Preachers, writers and seminary students will find this anthology to be a useful supplement for homily preparation, as well as a companion volume to seasonal spiritual reading and lectio divina. These sermons represent fine examples of preaching informed by prayerful biblical scholarship and a sense of compassion for the struggles and joys inherent in Christian life.
Pagano and Richter tell us in the introductory chapter that “the sermons in this book are attempts to point to the love of God.” That these sensitive pastors see the created world as suffused with God’s love is clear. And overall, their prose vividly testifies to the love they have for their congregations and for each other. In the service of that theme, the book represents a gift given in love to their people.
The preaching of Jesus illustrates that effective proclamation of God’s vision for God’s people must start with the realities of everyday life. This is why the gospels are replete with stories of farmers, families and fisherman, but with a twist of wisdom and insight. Likewise, Pagano and Richter frame their expositions in an earthiness rooted in very human questions with a studied intellectualism of penetrating insights from major-league sources. For example, in a sermon on Matthew 5 for the Epiphany season, “A Good Cry,” Pagano preaches on mourning, noting that God stands in solidarity with us as we weep, to the point where God weeps as well:
“God’s people grieve over the spoiling of God’s purposes for the world and the deep pains of human society. The world is out of joint and people raise their lament, ‘O God, there is so much hurt and pain in the world; do not let your world hurt this way forever.’”
Such an expression is a mark of profound sensitivity to both the arc of biblical theology as well to the aching of God’s people. Most impressively, Pagano elucidates these points with references to the Talmud and Shakespeare, and all in one homily!
Richter also shares this gift for gleaning the wisdom and beauty out of the apparently mundane, and re-envisioning such moments as occasions for grace. Her sermon on John 6, “The Meaning of Pie and Other Holy Mysteries,” interweaves a vignette of her late mother’s raspberry garden, and how it was cared for and continued by a neighbor. Her father, also a minister, took the pies made from the berries to his parishioners on pastoral visits. Richter recalls:
“He thought … of who might actually not just enjoy a piece of pie, but need the pie; who might need some simple pleasure: some tangible reminder that unassuming things like berries and sugar, flour and salt can be transformed into something that lets you actually taste summer in a mouthful; who might be served by this undemanding manifestation of care and love in edible form.”
The pie was the means of connection, communion. Likewise:
“Jesus is daily sustenance. He is bread to be savored, gathered around. Bread to inspire thanksgiving, to remind us of the wonder of life, to strengthen us.”
Reading such brilliant use of metaphor to articulate deep truths of faith is both prayerful and moving. One can only imagine the pleasure in hearing such a sermon delivered on a Sunday morning.

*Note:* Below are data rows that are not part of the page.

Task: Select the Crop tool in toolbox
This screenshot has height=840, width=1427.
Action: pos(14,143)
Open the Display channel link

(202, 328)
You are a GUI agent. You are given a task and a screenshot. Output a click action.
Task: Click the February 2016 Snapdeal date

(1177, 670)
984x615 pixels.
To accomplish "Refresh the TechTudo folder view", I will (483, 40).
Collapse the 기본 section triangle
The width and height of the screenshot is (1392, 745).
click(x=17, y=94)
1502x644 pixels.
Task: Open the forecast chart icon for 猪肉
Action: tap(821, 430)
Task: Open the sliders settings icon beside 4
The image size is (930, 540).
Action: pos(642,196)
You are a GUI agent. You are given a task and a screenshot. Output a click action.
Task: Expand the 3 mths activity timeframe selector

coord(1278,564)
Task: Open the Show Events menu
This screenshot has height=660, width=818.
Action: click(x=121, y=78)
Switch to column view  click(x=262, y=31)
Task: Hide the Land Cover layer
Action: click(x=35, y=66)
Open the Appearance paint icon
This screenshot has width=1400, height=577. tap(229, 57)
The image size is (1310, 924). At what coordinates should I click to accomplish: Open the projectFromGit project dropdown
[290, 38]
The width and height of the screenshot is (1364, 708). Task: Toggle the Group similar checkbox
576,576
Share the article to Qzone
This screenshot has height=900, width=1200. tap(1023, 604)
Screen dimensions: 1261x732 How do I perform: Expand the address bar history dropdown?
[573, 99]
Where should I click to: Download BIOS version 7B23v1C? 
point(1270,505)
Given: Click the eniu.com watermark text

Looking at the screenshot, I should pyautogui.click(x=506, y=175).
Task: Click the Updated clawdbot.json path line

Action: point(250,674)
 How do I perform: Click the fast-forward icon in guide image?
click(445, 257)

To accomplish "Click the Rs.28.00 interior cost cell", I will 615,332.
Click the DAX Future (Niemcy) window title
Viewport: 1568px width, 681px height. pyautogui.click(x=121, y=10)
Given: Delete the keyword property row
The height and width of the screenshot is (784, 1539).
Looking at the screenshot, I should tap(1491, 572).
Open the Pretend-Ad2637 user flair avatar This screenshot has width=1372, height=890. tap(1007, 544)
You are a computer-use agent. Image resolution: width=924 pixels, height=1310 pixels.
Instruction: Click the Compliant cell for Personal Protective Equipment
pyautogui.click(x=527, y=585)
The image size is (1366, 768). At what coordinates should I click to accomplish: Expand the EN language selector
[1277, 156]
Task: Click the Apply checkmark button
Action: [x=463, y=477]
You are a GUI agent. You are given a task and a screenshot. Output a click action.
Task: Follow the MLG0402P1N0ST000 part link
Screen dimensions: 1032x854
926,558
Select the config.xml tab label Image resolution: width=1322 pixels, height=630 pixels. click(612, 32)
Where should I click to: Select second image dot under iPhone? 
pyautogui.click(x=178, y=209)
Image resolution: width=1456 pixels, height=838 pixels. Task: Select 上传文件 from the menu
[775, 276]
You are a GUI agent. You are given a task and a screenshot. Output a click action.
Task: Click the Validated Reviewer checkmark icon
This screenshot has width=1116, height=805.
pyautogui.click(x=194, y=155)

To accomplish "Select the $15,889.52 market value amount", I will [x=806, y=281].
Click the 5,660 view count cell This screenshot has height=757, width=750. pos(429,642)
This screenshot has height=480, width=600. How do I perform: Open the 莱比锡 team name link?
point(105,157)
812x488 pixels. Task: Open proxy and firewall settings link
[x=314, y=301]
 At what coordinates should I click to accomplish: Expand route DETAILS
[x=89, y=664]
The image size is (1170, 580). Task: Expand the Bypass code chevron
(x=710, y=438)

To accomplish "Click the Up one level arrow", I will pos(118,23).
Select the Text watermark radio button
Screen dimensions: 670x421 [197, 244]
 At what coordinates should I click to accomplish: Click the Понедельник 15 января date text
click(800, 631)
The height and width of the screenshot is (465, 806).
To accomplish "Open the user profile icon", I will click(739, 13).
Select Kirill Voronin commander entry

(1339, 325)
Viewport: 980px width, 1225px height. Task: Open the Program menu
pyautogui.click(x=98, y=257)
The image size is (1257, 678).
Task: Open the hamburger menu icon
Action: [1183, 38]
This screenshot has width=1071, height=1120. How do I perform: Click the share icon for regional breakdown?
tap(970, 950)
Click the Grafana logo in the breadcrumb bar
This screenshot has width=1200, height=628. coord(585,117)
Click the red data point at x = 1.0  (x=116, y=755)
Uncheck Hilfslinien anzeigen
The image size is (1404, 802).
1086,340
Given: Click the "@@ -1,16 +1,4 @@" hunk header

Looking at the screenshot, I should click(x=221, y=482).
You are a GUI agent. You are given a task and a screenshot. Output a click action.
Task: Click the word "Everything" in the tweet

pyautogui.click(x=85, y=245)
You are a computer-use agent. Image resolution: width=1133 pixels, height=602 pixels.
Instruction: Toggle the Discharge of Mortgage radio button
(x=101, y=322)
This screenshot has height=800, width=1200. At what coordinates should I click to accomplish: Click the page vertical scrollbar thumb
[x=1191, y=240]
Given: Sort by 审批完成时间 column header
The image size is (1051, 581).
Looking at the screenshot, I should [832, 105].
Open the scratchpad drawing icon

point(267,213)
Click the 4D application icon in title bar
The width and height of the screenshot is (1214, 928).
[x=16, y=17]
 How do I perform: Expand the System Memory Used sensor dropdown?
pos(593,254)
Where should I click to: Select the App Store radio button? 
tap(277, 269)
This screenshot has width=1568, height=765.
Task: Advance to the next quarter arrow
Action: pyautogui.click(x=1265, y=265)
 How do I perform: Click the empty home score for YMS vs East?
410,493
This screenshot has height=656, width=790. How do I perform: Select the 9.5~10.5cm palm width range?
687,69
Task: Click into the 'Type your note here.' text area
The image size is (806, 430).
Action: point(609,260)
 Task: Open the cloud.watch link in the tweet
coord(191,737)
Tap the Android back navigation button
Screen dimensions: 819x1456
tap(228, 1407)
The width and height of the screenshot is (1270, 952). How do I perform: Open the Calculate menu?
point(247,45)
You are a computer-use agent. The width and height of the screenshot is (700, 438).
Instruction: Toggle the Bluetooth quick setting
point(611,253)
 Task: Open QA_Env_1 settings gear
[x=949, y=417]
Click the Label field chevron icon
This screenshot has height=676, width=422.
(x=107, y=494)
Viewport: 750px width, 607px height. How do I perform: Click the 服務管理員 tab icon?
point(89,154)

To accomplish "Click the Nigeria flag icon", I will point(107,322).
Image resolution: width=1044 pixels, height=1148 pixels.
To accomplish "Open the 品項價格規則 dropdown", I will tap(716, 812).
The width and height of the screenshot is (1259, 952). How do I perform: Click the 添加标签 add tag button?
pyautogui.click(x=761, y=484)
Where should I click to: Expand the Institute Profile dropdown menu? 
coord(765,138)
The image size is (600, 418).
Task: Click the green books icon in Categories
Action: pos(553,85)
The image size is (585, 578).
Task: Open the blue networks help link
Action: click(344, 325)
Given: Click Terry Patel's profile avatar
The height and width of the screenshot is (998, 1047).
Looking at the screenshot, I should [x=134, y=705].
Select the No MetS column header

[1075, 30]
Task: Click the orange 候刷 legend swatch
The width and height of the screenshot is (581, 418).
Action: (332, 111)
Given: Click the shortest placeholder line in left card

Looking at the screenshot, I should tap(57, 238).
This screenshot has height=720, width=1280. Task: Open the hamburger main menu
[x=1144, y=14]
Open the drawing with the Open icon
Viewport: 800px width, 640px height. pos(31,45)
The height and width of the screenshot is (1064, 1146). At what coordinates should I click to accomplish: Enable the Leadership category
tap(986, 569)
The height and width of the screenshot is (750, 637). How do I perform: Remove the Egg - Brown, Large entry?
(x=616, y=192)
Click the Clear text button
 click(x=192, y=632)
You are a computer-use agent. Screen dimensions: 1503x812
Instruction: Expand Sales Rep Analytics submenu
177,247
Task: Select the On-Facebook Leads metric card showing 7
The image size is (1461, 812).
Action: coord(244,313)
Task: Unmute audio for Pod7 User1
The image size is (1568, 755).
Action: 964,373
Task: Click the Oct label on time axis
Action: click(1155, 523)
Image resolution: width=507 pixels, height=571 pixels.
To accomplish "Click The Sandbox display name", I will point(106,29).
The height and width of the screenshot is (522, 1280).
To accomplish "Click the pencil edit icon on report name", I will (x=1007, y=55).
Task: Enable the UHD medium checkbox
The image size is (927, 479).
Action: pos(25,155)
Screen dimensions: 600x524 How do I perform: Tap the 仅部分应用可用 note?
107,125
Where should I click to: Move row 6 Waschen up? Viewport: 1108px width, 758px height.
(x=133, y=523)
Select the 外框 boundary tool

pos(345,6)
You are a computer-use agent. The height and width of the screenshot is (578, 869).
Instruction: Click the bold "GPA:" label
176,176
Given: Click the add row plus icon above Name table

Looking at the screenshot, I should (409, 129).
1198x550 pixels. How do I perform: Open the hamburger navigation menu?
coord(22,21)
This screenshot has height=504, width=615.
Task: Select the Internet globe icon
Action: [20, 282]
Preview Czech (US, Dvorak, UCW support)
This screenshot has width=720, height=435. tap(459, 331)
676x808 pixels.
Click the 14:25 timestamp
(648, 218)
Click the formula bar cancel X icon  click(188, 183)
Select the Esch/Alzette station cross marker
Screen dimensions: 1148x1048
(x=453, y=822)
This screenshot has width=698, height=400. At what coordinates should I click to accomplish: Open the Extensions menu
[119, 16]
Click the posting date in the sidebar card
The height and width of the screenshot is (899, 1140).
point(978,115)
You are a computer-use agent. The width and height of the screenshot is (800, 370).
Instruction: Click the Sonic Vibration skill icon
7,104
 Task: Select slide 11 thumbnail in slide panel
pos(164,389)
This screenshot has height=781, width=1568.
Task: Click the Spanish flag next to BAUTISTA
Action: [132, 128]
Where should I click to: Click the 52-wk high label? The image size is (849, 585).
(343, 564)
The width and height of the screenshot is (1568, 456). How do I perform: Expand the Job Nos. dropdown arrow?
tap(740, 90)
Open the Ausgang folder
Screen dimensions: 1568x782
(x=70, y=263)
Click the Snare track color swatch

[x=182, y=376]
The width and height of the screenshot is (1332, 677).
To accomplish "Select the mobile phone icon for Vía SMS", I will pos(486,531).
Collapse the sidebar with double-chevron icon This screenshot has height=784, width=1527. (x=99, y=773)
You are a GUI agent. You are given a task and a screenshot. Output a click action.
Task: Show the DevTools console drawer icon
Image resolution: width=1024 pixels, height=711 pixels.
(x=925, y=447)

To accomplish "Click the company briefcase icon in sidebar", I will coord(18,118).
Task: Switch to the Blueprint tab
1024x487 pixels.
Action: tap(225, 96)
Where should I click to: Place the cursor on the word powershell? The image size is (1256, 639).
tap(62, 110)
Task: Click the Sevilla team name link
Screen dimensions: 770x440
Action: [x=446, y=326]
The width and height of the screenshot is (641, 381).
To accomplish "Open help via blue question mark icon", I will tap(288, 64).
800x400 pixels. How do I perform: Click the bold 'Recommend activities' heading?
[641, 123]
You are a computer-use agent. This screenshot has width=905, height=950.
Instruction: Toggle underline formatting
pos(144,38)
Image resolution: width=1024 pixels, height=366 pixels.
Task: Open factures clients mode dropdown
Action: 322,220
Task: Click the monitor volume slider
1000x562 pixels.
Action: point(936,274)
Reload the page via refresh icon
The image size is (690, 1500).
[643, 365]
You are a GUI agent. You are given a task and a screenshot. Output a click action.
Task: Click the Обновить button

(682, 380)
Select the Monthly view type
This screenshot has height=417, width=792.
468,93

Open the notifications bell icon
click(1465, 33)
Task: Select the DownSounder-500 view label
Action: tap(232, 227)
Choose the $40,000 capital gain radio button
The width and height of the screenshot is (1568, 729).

Joseph Pagano and Amy Richter have given, through this little jewel box of a book, a gift from their hearts to their flock, and to the larger church. There are many spiritually nourishing morsels to digest in their sermons, and this little volume is sure to be salutary for clergy and laity alike.
(Brian B. Pinter is the director of campus ministry and a teacher of theology at Regis High School in New York City.)